• What to work on: Return, word for word, the lines of the records from the line with "Given: Open the トリガモード Internal dropdown" up to and including the line with "Image resolution: width=585", and leave the pictures out of your answer.

• Data provided:
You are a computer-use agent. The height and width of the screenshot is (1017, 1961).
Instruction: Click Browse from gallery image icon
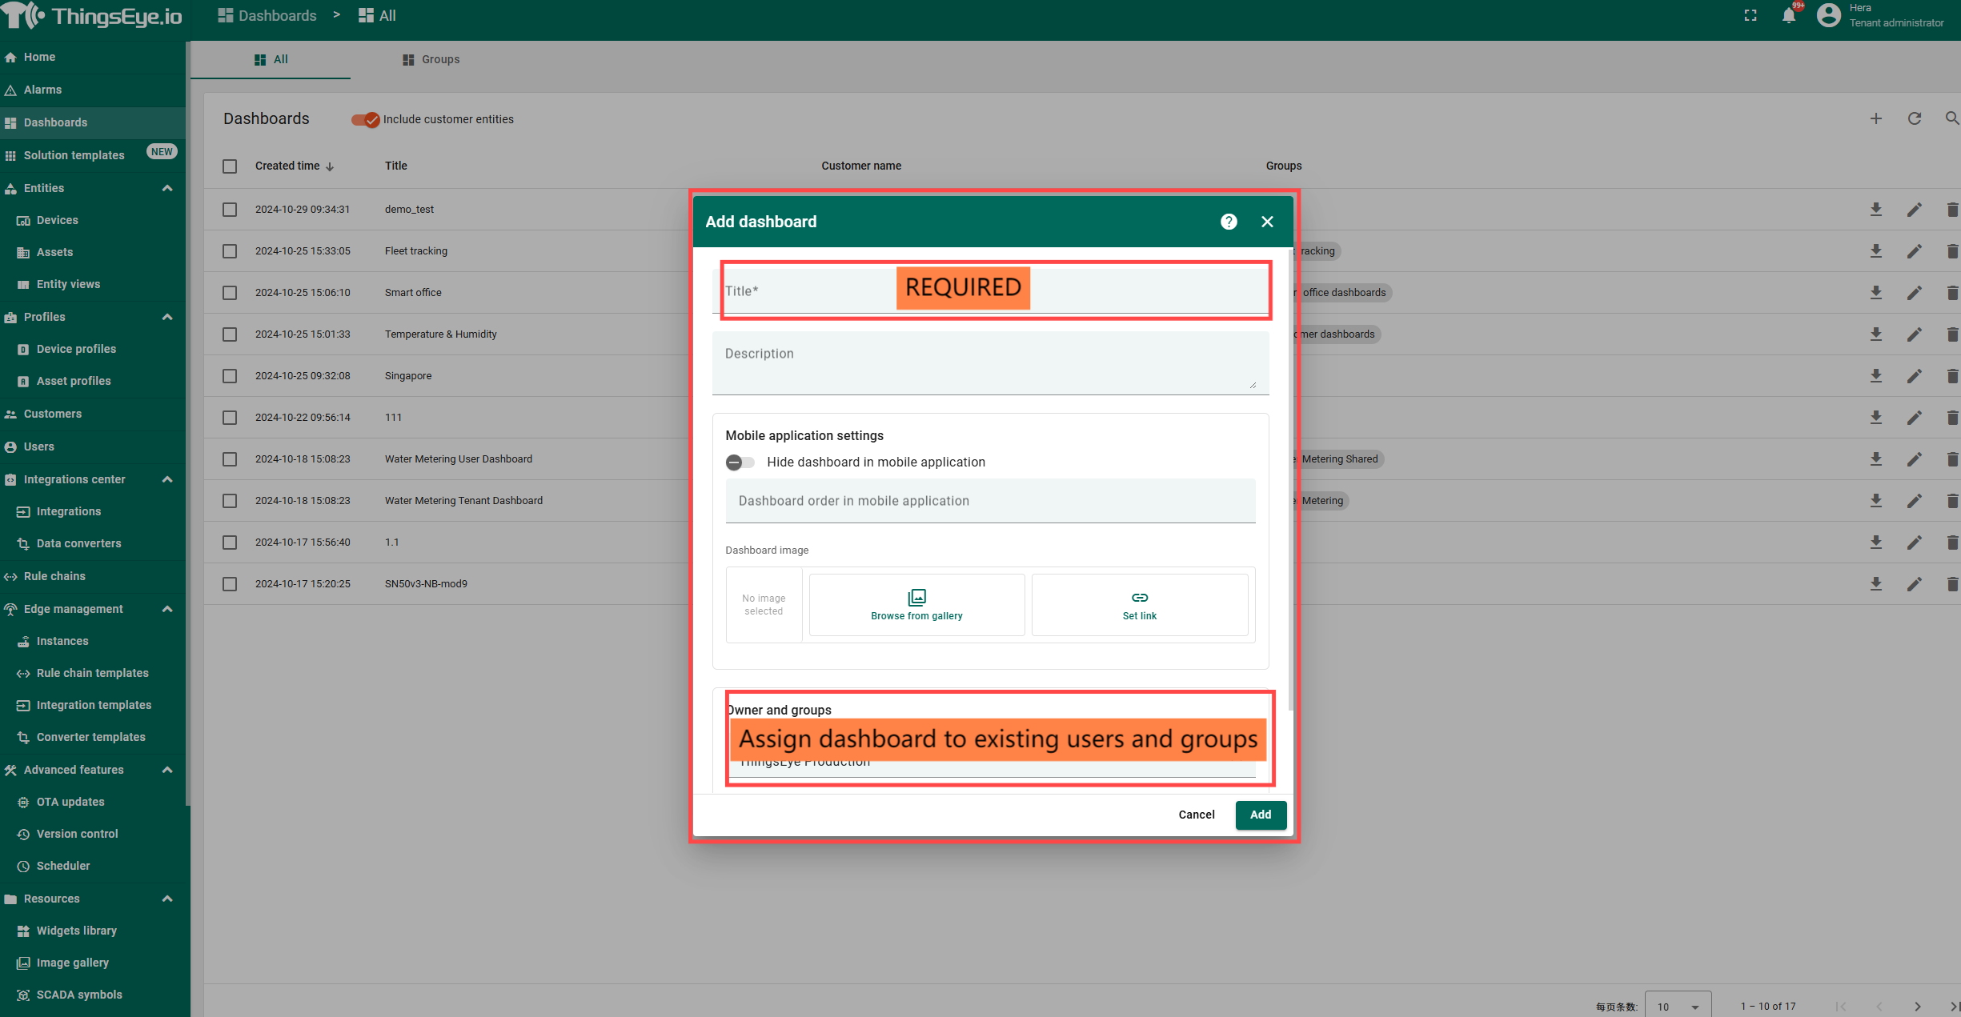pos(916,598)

---

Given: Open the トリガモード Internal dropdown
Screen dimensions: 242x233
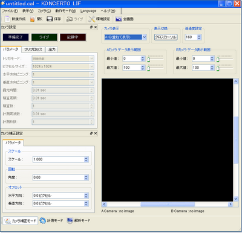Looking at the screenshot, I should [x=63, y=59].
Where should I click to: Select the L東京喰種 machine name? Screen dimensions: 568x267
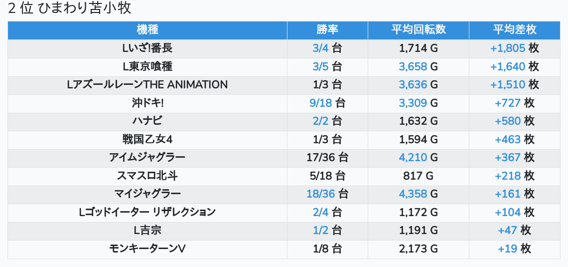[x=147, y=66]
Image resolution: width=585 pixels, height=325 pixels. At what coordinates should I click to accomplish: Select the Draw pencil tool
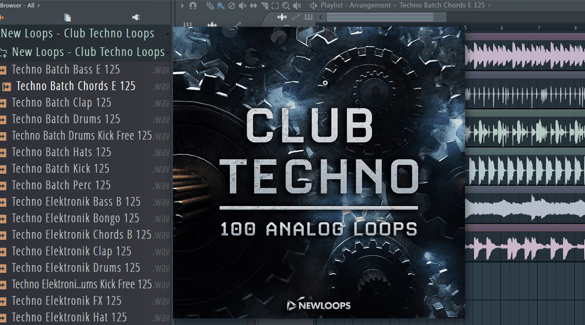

• Solution to this task:
Given: Open the トリガモード Internal dropdown
Screen dimensions: 242x233
Looking at the screenshot, I should [x=63, y=59].
Where should I click to: Select the L東京喰種 machine name? Screen dimensions: 568x267
[x=147, y=66]
Image resolution: width=585 pixels, height=325 pixels. At what coordinates should I click to accomplish: Select the Draw pencil tool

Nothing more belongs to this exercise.